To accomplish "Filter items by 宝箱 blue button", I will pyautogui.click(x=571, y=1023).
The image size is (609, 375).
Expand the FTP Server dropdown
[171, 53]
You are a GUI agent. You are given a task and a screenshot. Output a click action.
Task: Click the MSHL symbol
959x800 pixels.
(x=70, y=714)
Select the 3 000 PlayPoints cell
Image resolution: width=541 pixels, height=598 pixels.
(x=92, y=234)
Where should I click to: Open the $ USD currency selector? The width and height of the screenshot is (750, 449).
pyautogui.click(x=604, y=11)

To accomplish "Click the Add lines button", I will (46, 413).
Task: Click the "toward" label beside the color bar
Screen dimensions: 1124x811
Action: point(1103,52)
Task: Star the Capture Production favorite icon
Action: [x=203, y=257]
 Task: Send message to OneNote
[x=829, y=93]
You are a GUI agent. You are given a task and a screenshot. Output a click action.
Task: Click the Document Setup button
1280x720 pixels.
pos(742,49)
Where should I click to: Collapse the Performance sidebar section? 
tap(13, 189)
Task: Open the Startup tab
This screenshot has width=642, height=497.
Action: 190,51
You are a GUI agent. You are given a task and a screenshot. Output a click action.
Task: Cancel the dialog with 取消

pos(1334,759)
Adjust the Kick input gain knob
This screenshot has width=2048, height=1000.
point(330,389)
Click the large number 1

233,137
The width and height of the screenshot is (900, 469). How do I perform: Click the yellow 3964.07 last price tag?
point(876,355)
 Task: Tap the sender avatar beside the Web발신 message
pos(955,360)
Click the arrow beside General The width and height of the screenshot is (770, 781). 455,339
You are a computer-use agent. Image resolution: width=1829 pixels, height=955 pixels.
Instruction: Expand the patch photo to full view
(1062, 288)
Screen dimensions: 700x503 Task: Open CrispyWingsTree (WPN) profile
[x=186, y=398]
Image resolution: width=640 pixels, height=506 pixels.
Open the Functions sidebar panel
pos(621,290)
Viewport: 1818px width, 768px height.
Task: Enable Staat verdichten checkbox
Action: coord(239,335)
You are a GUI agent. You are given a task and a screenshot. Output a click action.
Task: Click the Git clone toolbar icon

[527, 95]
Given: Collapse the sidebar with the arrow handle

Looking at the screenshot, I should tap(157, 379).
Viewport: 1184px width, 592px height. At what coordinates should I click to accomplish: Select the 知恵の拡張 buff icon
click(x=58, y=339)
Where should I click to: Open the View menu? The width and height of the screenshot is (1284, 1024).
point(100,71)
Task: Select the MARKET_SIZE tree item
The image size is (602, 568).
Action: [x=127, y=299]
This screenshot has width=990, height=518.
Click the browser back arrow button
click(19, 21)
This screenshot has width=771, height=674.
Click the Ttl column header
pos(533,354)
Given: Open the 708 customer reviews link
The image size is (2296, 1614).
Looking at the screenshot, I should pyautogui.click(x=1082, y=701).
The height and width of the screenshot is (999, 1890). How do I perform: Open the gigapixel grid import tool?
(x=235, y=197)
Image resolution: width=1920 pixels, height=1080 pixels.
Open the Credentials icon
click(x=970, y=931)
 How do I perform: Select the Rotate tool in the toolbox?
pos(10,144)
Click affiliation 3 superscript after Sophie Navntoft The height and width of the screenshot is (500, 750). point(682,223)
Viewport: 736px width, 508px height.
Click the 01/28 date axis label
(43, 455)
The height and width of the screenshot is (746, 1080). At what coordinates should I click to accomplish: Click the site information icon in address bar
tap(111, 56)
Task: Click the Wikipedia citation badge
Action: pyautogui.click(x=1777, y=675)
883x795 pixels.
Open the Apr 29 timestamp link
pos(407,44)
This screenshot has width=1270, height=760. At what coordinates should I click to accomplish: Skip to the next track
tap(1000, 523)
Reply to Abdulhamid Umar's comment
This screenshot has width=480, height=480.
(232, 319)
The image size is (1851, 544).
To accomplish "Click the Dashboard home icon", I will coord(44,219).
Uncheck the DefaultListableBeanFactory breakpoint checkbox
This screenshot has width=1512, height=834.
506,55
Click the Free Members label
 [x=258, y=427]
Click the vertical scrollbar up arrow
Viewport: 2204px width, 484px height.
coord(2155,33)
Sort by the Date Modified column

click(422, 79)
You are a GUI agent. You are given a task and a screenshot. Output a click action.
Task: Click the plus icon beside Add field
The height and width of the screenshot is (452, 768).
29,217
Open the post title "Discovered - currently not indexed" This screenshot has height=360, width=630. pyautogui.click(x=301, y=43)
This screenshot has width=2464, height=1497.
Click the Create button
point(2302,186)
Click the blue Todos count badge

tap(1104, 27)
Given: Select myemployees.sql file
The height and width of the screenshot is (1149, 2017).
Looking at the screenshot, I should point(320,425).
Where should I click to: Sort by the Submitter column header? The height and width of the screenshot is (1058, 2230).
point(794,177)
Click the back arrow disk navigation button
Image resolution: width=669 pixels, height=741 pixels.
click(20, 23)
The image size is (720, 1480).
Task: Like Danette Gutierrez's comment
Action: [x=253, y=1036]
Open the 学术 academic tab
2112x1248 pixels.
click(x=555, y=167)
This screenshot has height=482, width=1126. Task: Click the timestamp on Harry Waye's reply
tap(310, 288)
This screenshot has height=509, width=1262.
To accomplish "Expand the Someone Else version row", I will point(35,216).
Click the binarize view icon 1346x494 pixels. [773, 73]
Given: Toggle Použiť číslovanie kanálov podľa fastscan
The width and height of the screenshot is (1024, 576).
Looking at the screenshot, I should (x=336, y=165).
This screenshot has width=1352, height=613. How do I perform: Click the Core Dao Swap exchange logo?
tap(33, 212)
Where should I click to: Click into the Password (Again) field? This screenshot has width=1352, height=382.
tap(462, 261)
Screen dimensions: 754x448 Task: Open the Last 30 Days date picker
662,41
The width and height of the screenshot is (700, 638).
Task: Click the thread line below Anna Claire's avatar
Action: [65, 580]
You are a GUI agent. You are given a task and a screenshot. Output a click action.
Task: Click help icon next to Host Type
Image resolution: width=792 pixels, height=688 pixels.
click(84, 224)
====================
_TASK STATEMENT_
Reproduce verbatim the stretch of entries above from the line containing "The height and width of the screenshot is (999, 1890)." through the line containing "click(422, 79)".

_COMPLETED TASK_
The height and width of the screenshot is (999, 1890). How do I perform: Open the gigapixel grid import tool?
(x=235, y=197)
Image resolution: width=1920 pixels, height=1080 pixels.
Open the Credentials icon
click(x=970, y=931)
 How do I perform: Select the Rotate tool in the toolbox?
pos(10,144)
Click affiliation 3 superscript after Sophie Navntoft The height and width of the screenshot is (500, 750). point(682,223)
Viewport: 736px width, 508px height.
Click the 01/28 date axis label
(43, 455)
The height and width of the screenshot is (746, 1080). At what coordinates should I click to accomplish: Click the site information icon in address bar
tap(111, 56)
Task: Click the Wikipedia citation badge
Action: pyautogui.click(x=1777, y=675)
883x795 pixels.
Open the Apr 29 timestamp link
pos(407,44)
This screenshot has width=1270, height=760. At what coordinates should I click to accomplish: Skip to the next track
tap(1000, 523)
Reply to Abdulhamid Umar's comment
This screenshot has width=480, height=480.
(232, 319)
The image size is (1851, 544).
To accomplish "Click the Dashboard home icon", I will coord(44,219).
Uncheck the DefaultListableBeanFactory breakpoint checkbox
This screenshot has width=1512, height=834.
506,55
Click the Free Members label
 [x=258, y=427]
Click the vertical scrollbar up arrow
Viewport: 2204px width, 484px height.
coord(2155,33)
Sort by the Date Modified column

click(422, 79)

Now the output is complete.